What needs to be done: From the first line to the last, print the data exactly as it appears.

Records from a collection:
╭──
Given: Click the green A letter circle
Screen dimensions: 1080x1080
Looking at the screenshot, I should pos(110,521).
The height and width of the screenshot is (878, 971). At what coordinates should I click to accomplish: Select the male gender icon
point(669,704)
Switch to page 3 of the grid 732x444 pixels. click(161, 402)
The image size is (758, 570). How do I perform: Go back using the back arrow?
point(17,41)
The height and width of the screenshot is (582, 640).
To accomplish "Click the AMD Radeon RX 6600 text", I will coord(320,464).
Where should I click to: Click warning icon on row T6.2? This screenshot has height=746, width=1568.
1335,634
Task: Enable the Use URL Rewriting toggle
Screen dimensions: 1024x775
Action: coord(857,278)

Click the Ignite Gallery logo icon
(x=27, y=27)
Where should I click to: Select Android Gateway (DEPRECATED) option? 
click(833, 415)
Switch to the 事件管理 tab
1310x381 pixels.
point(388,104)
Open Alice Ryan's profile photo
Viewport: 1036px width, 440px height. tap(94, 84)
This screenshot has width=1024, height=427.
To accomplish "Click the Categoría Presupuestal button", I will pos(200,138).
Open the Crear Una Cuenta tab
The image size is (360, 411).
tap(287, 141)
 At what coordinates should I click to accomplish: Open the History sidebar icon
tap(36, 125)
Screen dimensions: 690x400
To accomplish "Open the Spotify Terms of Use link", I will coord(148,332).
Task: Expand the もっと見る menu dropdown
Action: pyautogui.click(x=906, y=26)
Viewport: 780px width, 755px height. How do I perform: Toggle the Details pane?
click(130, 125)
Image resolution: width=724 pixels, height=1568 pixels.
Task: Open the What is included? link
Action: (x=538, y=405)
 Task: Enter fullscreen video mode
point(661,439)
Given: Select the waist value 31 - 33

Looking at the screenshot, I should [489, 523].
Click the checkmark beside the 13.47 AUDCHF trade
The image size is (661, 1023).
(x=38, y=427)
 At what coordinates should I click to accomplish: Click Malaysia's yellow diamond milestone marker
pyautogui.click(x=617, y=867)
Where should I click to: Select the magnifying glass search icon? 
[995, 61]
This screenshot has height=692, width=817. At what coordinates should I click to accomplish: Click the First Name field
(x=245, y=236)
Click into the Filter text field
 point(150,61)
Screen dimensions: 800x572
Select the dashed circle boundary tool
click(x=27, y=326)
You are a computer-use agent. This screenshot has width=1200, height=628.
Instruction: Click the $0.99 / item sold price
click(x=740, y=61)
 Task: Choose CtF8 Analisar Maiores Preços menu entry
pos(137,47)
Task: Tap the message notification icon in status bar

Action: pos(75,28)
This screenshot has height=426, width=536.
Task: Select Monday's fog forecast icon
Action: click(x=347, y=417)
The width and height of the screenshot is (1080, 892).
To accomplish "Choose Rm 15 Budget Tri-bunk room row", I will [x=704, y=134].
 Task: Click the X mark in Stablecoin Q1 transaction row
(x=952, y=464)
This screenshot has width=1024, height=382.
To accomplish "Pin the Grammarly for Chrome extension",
╰──
Solved problem:
Given: Click the green A letter circle
Screen dimensions: 1080x1080
Looking at the screenshot, I should pos(110,521).
The height and width of the screenshot is (878, 971). At what coordinates should I click to accomplish: Select the male gender icon
point(669,704)
Switch to page 3 of the grid 732x444 pixels. click(161, 402)
The image size is (758, 570). How do I perform: Go back using the back arrow?
point(17,41)
The height and width of the screenshot is (582, 640).
To accomplish "Click the AMD Radeon RX 6600 text", I will coord(320,464).
Where should I click to: Click warning icon on row T6.2? This screenshot has height=746, width=1568.
1335,634
Task: Enable the Use URL Rewriting toggle
Screen dimensions: 1024x775
Action: coord(857,278)

Click the Ignite Gallery logo icon
(x=27, y=27)
Where should I click to: Select Android Gateway (DEPRECATED) option? 
click(833, 415)
Switch to the 事件管理 tab
1310x381 pixels.
point(388,104)
Open Alice Ryan's profile photo
Viewport: 1036px width, 440px height. tap(94, 84)
This screenshot has width=1024, height=427.
To accomplish "Click the Categoría Presupuestal button", I will pos(200,138).
Open the Crear Una Cuenta tab
The image size is (360, 411).
tap(287, 141)
 At what coordinates should I click to accomplish: Open the History sidebar icon
tap(36, 125)
Screen dimensions: 690x400
To accomplish "Open the Spotify Terms of Use link", I will coord(148,332).
Task: Expand the もっと見る menu dropdown
Action: pyautogui.click(x=906, y=26)
Viewport: 780px width, 755px height. How do I perform: Toggle the Details pane?
click(130, 125)
Image resolution: width=724 pixels, height=1568 pixels.
Task: Open the What is included? link
Action: (x=538, y=405)
 Task: Enter fullscreen video mode
point(661,439)
Given: Select the waist value 31 - 33

Looking at the screenshot, I should [489, 523].
Click the checkmark beside the 13.47 AUDCHF trade
The image size is (661, 1023).
(x=38, y=427)
 At what coordinates should I click to accomplish: Click Malaysia's yellow diamond milestone marker
pyautogui.click(x=617, y=867)
Where should I click to: Select the magnifying glass search icon? 
[995, 61]
This screenshot has height=692, width=817. At what coordinates should I click to accomplish: Click the First Name field
(x=245, y=236)
Click into the Filter text field
 point(150,61)
Screen dimensions: 800x572
Select the dashed circle boundary tool
click(x=27, y=326)
You are a computer-use agent. This screenshot has width=1200, height=628.
Instruction: Click the $0.99 / item sold price
click(x=740, y=61)
 Task: Choose CtF8 Analisar Maiores Preços menu entry
pos(137,47)
Task: Tap the message notification icon in status bar

Action: pos(75,28)
This screenshot has height=426, width=536.
Task: Select Monday's fog forecast icon
Action: click(x=347, y=417)
The width and height of the screenshot is (1080, 892).
To accomplish "Choose Rm 15 Budget Tri-bunk room row", I will [x=704, y=134].
 Task: Click the X mark in Stablecoin Q1 transaction row
(x=952, y=464)
This screenshot has width=1024, height=382.
To accomplish "Pin the Grammarly for Chrome extension",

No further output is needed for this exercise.